— START Data to process —

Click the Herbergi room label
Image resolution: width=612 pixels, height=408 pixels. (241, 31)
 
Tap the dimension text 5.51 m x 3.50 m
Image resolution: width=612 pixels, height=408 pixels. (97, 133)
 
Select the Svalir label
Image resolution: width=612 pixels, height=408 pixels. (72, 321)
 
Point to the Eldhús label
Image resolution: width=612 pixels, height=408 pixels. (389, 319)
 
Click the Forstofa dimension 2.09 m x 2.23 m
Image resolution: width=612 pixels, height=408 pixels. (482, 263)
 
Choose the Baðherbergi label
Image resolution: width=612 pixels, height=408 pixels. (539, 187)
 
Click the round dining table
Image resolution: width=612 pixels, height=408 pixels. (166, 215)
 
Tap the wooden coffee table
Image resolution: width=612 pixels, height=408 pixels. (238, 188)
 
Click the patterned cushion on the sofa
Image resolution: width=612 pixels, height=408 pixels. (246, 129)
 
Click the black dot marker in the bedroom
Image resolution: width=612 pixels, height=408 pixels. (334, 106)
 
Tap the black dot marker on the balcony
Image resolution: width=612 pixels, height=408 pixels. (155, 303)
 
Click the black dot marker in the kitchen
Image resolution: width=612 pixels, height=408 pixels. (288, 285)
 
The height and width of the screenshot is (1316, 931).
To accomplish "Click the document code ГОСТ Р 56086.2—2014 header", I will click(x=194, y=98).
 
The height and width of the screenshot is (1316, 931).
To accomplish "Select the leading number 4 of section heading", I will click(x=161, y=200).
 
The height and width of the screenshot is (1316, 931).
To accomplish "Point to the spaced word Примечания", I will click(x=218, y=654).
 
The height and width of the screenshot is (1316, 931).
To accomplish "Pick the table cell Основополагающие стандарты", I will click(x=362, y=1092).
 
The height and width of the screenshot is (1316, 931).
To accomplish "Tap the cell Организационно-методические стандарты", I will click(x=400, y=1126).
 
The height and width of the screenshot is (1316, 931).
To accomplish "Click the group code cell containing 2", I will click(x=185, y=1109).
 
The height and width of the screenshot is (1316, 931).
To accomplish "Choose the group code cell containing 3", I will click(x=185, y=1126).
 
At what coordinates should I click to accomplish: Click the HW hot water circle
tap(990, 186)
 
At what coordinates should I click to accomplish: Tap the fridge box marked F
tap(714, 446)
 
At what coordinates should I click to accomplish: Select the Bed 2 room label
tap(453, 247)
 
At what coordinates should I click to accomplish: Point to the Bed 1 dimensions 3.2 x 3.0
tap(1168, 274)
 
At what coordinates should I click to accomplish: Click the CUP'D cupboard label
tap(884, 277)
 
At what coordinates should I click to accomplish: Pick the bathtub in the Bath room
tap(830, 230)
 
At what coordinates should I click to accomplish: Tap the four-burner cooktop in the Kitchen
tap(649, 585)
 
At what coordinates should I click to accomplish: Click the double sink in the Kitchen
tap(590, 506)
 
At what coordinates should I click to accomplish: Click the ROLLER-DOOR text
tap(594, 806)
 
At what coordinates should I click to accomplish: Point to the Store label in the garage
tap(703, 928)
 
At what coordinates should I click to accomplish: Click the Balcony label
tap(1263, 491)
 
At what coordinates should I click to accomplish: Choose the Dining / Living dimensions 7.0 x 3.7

— END Data to process —

◆ Exercise brief: Write out every line of the records above as a Markdown table with the columns Row and Line, numbering each line and skipping the blank ones.

◆ Result of the exercise:
| Row | Line |
|---|---|
| 1 | Click the Herbergi room label |
| 2 | Image resolution: width=612 pixels, height=408 pixels. (241, 31) |
| 3 | Tap the dimension text 5.51 m x 3.50 m |
| 4 | Image resolution: width=612 pixels, height=408 pixels. (97, 133) |
| 5 | Select the Svalir label |
| 6 | Image resolution: width=612 pixels, height=408 pixels. (72, 321) |
| 7 | Point to the Eldhús label |
| 8 | Image resolution: width=612 pixels, height=408 pixels. (389, 319) |
| 9 | Click the Forstofa dimension 2.09 m x 2.23 m |
| 10 | Image resolution: width=612 pixels, height=408 pixels. (482, 263) |
| 11 | Choose the Baðherbergi label |
| 12 | Image resolution: width=612 pixels, height=408 pixels. (539, 187) |
| 13 | Click the round dining table |
| 14 | Image resolution: width=612 pixels, height=408 pixels. (166, 215) |
| 15 | Tap the wooden coffee table |
| 16 | Image resolution: width=612 pixels, height=408 pixels. (238, 188) |
| 17 | Click the patterned cushion on the sofa |
| 18 | Image resolution: width=612 pixels, height=408 pixels. (246, 129) |
| 19 | Click the black dot marker in the bedroom |
| 20 | Image resolution: width=612 pixels, height=408 pixels. (334, 106) |
| 21 | Tap the black dot marker on the balcony |
| 22 | Image resolution: width=612 pixels, height=408 pixels. (155, 303) |
| 23 | Click the black dot marker in the kitchen |
| 24 | Image resolution: width=612 pixels, height=408 pixels. (288, 285) |
| 25 | The height and width of the screenshot is (1316, 931). |
| 26 | To accomplish "Click the document code ГОСТ Р 56086.2—2014 header", I will click(x=194, y=98). |
| 27 | The height and width of the screenshot is (1316, 931). |
| 28 | To accomplish "Select the leading number 4 of section heading", I will click(x=161, y=200). |
| 29 | The height and width of the screenshot is (1316, 931). |
| 30 | To accomplish "Point to the spaced word Примечания", I will click(x=218, y=654). |
| 31 | The height and width of the screenshot is (1316, 931). |
| 32 | To accomplish "Pick the table cell Основополагающие стандарты", I will click(x=362, y=1092). |
| 33 | The height and width of the screenshot is (1316, 931). |
| 34 | To accomplish "Tap the cell Организационно-методические стандарты", I will click(x=400, y=1126). |
| 35 | The height and width of the screenshot is (1316, 931). |
| 36 | To accomplish "Click the group code cell containing 2", I will click(x=185, y=1109). |
| 37 | The height and width of the screenshot is (1316, 931). |
| 38 | To accomplish "Choose the group code cell containing 3", I will click(x=185, y=1126). |
| 39 | At what coordinates should I click to accomplish: Click the HW hot water circle |
| 40 | tap(990, 186) |
| 41 | At what coordinates should I click to accomplish: Tap the fridge box marked F |
| 42 | tap(714, 446) |
| 43 | At what coordinates should I click to accomplish: Select the Bed 2 room label |
| 44 | tap(453, 247) |
| 45 | At what coordinates should I click to accomplish: Point to the Bed 1 dimensions 3.2 x 3.0 |
| 46 | tap(1168, 274) |
| 47 | At what coordinates should I click to accomplish: Click the CUP'D cupboard label |
| 48 | tap(884, 277) |
| 49 | At what coordinates should I click to accomplish: Pick the bathtub in the Bath room |
| 50 | tap(830, 230) |
| 51 | At what coordinates should I click to accomplish: Tap the four-burner cooktop in the Kitchen |
| 52 | tap(649, 585) |
| 53 | At what coordinates should I click to accomplish: Click the double sink in the Kitchen |
| 54 | tap(590, 506) |
| 55 | At what coordinates should I click to accomplish: Click the ROLLER-DOOR text |
| 56 | tap(594, 806) |
| 57 | At what coordinates should I click to accomplish: Point to the Store label in the garage |
| 58 | tap(703, 928) |
| 59 | At what coordinates should I click to accomplish: Click the Balcony label |
| 60 | tap(1263, 491) |
| 61 | At what coordinates should I click to accomplish: Choose the Dining / Living dimensions 7.0 x 3.7 |